Open nrnhines opened 1 year ago
The problem (no solution yet) turns out to be explicitly handling a pointer (call it POINTER c} in a VERBATIM block via
VERBATIM
if (_p_c) {
}
ENDVERBATIM
I.e. a typical legacy block to determine if the pointer is valid. The mod file translator uses
#define _p_c _ppvar[0].literal_value<void*>()
When that is evaluated and _p_c points to a voltage, then the error is
RuntimeError: hocobj_call error: generic_data_handle{Node::field::Voltage row=1/3 type=double*}::literal_value<void*> cannot be called on a handle [that was] in modern mode
A more or less minimal example of this is
$ cat temp.mod
NEURON {
SUFFIX temp
THREADSAFE
POINTER c
}
ASSIGNED {
c
}
INITIAL {
VERBATIM
if (!_p_c) {
printf("POINTER c not set\n");
}
ENDVERBATIM
}
and
$ cat temp.py
from neuron import h
s = h.Section()
s.cm = 1
s.insert("temp")
s(0.5).temp._ref_c = s(0.5)._ref_v
h.finitialize(-65)
execute with
nrnivmodl
python3 temp.py
If c is set to point to h._ref_t
(i.e. s(0.5).temp._ref_c = h._ref_t
, the error message changes to
RuntimeError: hocobj_call error: generic_data_handle{raw=0x7fa33377f3c0 type=double*} does not hold a literal value of type void*
If c is never set from python, then one does get the output
POINTER C not set
A user written pointer test is still useful, since
INITIAL {
printf("POINTER c points to %g\n", c)
}
gives a segfault if the pointer is not set.
While reading the generated code I spot he following:
#define c *_ppvar[0].get<double*>()
#define _p_c _ppvar[0].literal_value<void*>()

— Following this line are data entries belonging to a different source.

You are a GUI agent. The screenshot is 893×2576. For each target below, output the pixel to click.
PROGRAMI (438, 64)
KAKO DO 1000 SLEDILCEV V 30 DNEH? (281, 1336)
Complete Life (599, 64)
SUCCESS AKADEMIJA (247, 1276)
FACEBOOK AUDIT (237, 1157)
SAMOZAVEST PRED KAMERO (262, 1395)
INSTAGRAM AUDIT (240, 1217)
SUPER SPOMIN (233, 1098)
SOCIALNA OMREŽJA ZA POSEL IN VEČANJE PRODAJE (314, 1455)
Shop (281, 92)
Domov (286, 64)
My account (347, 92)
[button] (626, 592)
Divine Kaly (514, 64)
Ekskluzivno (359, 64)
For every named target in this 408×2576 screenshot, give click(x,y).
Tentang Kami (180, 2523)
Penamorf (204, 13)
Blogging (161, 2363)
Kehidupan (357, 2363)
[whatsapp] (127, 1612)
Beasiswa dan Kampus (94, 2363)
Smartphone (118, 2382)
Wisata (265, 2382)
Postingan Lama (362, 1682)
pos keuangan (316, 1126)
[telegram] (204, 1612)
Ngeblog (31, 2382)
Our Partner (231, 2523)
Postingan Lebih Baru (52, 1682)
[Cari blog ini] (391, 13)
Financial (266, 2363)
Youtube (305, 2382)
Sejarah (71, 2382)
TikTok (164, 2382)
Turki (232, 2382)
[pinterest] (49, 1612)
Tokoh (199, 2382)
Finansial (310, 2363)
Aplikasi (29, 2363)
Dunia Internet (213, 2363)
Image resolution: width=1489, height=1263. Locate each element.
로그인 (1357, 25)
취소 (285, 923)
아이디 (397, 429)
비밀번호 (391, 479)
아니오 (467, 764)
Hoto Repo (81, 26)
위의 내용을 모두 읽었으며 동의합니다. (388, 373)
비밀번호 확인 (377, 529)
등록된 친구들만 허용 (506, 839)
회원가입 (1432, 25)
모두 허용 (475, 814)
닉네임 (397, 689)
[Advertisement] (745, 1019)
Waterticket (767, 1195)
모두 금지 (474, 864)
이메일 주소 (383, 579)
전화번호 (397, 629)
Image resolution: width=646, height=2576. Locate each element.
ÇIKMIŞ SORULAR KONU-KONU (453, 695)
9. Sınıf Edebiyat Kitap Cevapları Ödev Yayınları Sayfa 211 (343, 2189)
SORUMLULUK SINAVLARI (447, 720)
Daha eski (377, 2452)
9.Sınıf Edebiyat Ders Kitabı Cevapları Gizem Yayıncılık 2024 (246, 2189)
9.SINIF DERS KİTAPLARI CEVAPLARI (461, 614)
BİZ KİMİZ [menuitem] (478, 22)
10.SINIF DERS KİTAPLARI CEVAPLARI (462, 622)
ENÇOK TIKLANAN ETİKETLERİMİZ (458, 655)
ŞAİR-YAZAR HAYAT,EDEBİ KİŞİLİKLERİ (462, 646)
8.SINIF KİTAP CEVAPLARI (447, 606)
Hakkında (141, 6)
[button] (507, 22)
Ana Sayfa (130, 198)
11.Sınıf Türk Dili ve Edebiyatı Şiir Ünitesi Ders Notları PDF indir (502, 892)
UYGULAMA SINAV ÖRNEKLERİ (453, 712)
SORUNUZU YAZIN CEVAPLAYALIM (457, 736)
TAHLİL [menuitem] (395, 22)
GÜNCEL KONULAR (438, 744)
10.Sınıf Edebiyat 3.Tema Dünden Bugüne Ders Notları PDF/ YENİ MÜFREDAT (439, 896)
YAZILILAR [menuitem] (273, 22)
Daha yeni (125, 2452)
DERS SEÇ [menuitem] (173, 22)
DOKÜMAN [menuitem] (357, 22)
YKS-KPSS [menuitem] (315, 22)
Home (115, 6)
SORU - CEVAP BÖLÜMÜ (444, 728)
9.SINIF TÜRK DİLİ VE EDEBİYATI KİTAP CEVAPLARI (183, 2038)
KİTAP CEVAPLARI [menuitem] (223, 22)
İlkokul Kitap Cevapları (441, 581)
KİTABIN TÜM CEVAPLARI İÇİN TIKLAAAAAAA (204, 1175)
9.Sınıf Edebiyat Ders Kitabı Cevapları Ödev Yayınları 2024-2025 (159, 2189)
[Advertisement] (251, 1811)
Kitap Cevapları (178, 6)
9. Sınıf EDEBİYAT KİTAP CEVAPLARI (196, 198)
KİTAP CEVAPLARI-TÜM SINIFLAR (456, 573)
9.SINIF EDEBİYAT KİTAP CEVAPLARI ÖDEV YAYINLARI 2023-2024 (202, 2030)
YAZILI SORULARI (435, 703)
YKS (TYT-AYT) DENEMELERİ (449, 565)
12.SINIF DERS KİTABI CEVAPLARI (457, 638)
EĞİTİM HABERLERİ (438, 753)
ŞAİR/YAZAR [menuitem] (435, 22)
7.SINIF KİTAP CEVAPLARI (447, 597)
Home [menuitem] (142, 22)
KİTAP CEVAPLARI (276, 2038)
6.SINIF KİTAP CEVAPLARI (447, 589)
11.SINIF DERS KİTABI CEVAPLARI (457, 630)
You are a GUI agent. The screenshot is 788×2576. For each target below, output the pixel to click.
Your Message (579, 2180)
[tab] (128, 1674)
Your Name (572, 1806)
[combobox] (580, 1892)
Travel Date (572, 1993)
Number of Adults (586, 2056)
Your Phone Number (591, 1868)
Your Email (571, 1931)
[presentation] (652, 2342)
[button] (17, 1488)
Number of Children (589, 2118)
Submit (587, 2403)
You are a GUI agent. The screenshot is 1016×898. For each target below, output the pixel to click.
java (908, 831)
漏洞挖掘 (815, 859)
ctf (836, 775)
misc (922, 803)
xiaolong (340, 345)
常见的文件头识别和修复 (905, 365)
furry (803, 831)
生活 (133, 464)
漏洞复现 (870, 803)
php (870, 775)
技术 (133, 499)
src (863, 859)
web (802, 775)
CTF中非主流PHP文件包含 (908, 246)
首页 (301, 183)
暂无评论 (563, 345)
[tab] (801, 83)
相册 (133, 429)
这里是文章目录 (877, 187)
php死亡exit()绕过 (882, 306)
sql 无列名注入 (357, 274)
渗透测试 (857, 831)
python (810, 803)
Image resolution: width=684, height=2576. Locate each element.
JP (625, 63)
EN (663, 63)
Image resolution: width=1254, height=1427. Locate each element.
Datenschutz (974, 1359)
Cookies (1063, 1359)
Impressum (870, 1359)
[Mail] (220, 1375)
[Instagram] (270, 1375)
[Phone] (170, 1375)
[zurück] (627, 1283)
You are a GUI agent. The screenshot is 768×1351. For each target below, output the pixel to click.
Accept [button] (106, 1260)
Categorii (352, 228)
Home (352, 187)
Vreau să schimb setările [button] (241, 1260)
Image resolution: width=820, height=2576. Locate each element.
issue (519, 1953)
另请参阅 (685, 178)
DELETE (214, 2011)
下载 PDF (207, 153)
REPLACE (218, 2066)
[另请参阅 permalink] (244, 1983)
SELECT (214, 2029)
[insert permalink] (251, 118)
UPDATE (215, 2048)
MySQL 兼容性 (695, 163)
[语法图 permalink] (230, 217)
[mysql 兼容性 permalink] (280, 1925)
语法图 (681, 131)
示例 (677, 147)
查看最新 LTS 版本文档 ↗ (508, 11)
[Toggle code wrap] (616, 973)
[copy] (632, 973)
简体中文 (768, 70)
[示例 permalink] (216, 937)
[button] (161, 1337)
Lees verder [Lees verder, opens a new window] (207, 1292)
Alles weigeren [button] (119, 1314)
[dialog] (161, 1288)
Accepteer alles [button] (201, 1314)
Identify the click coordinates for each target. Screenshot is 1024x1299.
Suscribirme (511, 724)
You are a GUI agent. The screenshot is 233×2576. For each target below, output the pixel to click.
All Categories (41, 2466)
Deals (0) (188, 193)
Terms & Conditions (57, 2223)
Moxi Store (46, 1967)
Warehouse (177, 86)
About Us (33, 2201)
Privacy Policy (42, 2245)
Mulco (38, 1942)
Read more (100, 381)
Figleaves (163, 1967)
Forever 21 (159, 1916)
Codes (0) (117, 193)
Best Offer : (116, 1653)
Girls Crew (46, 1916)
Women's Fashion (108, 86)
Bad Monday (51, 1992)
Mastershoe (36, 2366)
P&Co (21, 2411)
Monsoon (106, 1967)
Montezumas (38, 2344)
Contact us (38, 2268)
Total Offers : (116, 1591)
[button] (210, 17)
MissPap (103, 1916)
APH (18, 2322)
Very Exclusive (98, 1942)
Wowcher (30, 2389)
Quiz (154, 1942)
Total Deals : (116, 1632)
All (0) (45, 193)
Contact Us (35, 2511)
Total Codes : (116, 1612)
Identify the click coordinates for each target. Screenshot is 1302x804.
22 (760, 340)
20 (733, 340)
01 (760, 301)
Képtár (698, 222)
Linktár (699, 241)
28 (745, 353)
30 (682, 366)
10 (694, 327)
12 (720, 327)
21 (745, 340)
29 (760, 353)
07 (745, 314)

This looks surprising, because _ppvar[0].get<double*>()
returns a double*
, which is then dereferenced. Hence, (I'm again guessing a little) semantically in MOD c
"point" to the value of something else; but c
is the value (much like a C++ reference); and _p_c
is the address of the thing that c
"points to".
My first guess is that this is a code generation bug and it should have generated:
#define c *_ppvar[0].get<double*>()
#define _p_c _ppvar[0].get<double*>()
Further down there's code that suggests that we're using the SoA containers for mechanisms, i.e. I would guess that we'd just have a column with double *
entries (one for each node where this mechanism is active). If it's an entry in a soa
container, then this generic_data_handle
doesn't contain a literal value, rather it behaves like a type erased (modern) data_handle
, or to translate to the closest C equivalent _ppvar[0]
is a void *
and _ppvar[0].get<double*>()
is just (double*) _ppvar[0]
. The lines that make me believe it's an entry in a soa
container are:
_nrn_mechanism_register_data_fields(_mechtype,
_nrn_mechanism_field<double>{"c1"} /* 0 */,
...
_nrn_mechanism_field<double>{"_g"} /* 8 */,
_nrn_mechanism_field<double*>{"c", "pointer"} /* 0 */);
I've locally edited the file x86_64/dcdt.cpp
after it was generated; and reran nrnivmodl
go generate a new special
(I checked that x86_64/dcdt.cpp
wasn't overwritten). When I ran
python -i dcdt.py
it didn't create a warning and didn't crash either. @nrnhines do you think my guesses are reasonable? If yes, I'll try to find out how to fix the code generation.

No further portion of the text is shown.